Le premier passage de Driencourt par Alger restera surtout marqué par les « révolutions arabes » qui bouleversent le Maghreb début 2011. La plupart des observateurs de la région répètent en chœur que l’Algérie -confrontée alors à des manifestations- sera victime de « l’effet Domino ». Xavier Driencourt n’y croit pas. « Chacun a ses spécificités dans le monde arabe », martèle-t-il.
Auditionné par la commission des Affaires étrangères de l’Assemblée nationale le 18 janvier 2011, quatre jours après la chute de Ben Ali en Tunisie, il livre son diagnostic.
« Le pouvoir algérien est plus diffus et complexe qu’en Tunisie, où le régime était de nature clanique, et même familiale. En Algérie, le pouvoir se partage entre plusieurs cercles ; c’est un système à la fois égalitariste et éclaté dans lequel différents cercles interviennent ».
Mais pour l’ambassadeur, « la décennie noire » est l’argument le plus important : « La principale différence entre les deux pays tient à ce que l’Algérie a connu une guerre civile de quinze années.
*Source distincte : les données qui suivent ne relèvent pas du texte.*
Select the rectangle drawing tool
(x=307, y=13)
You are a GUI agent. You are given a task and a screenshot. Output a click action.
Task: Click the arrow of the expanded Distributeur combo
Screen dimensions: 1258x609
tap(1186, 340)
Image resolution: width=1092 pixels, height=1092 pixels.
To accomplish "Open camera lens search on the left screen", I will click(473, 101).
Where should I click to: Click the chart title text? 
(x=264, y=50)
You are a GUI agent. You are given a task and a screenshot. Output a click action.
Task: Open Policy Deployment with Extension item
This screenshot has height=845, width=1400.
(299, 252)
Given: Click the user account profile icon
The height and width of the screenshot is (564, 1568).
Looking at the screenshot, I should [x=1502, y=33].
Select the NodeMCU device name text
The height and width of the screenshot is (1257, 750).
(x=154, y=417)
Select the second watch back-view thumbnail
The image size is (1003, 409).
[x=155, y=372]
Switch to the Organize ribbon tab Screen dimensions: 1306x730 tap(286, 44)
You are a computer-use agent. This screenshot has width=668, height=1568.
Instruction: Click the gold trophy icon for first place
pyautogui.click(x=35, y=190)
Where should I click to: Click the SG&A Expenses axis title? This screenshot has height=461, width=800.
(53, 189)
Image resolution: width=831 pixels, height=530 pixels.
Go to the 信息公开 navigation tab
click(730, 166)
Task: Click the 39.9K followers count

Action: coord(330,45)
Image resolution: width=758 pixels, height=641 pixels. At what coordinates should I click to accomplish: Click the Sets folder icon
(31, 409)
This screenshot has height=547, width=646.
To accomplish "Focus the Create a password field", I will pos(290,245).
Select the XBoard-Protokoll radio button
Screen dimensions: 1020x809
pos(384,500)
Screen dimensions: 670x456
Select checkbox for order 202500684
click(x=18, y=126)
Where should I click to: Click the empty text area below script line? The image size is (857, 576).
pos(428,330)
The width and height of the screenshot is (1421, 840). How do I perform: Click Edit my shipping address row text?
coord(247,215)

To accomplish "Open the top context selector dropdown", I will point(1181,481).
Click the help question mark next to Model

De ce fait, la population éprouve une réserve, et même une crainte face aux mouvements de rue. Les forces de police et de gendarmerie, fortes d’une longue expérience de la lutte antiterroriste dont elles continuent de payer le prix aujourd’hui, adoptent sans doute une approche sécuritaire plus « subtile » qu’en Tunisie ».
Le virus algérien
Avril 2012. Quelques jours avant la fin de son quinquennat, Nicolas Sarkozy nomme un nouvel ambassadeur. Un certain André Parant, très proche du président sortant. Pour Driencourt, il est donc temps de partir. À sa réception de départ, il lâche à son auditoire qu’il est « malheureux » de quitter le pays.
De retour à Paris, Driencourt continue d’entretenir un intérêt « de moins en moins professionnel et de plus en plus personnel » pour l’Algérie. L’intérêt nourrit la réflexion et les rencontres. Quelques années plus tard, il propose au journaliste d’origine algérienne Rachid Arhab avec qui il a tissé des liens d’amitié, à Nacer Safer -un ex-sans papiers algérien qu’il a aidé à être régularisé-, et à Karim Bouhassoun -jeune conseiller politique binational « coaché » par l’ambassadeur-, d’engager un dialogue sur les sujets qui crispent la société française : identité, intégration ou assimilation, islam, incompréhension du concept de laïcité, avec en toile de fond la relation complexe qui unie Alger et Paris. L’ouvrage Quatre nuances de France est le fruit de cette expérience algérienne.
La question de la colonisation est évidemment omniprésente, même si elle n’a évidemment pas la même signification pour les nouvelles générations, reconnaît Driencourt. « La guerre d’Algérie, pour moi, c’est encore de la mémoire, mais pour la génération suivante ? Ce n’est pas de la mémoire, ni de l’histoire car elle est peu enseignée à l’école », confie-t-il à TSA. « Faut-il rouvrir cette plaie ? Il y a des « pour » et des « contre » », admet-il.
Un diplomate attendu
Sa connaissance et son intérêt pour l’Algérie permettront à Driencourt d’être rapidement opérationnel. Il revient aussi dans un contexte globalement plus apaisé : avant que la Cour d’appel de Paris ne lui accorde un non-lieu, les rebondissements dans l’affaire Mohamed Ziad Hasseni (le diplomate algérien suspecté d’être l’organisateur de l’assassinat, en 1987 à Paris, de Ali Mécili porte-parole de l’opposition algérienne en France) détériorent sérieusement la communication entre Paris et Alger.
Si les relations se sont réchauffées pendant le quinquennat de François Hollande, et que la victoire d’Emmanuel Macron « un ami de l’Algérie » a suscité une vague d’enthousiasme, le nouvel ambassadeur est attendu de pied ferme. Les propos du nouveau président sur la colonisation (qualifiée de « crime contre l’humanité ») ont suscité beaucoup d’espoir. Son « attitude pionnière » le place « dans la position-clé de protagoniste (…), du parachèvement d’une réconciliation authentique entre nos deux pays », a même écrit la présidence algérienne au lendemain de sa victoire. Mais aujourd’hui élu président dans un pays très divisé, Emmanuel Macron prendra-t-il le risque de remettre sur la table la question mémorielle, un dossier toujours aussi clivant ? Une des premières questions à laquelle M. l’Ambassadeur devra répondre.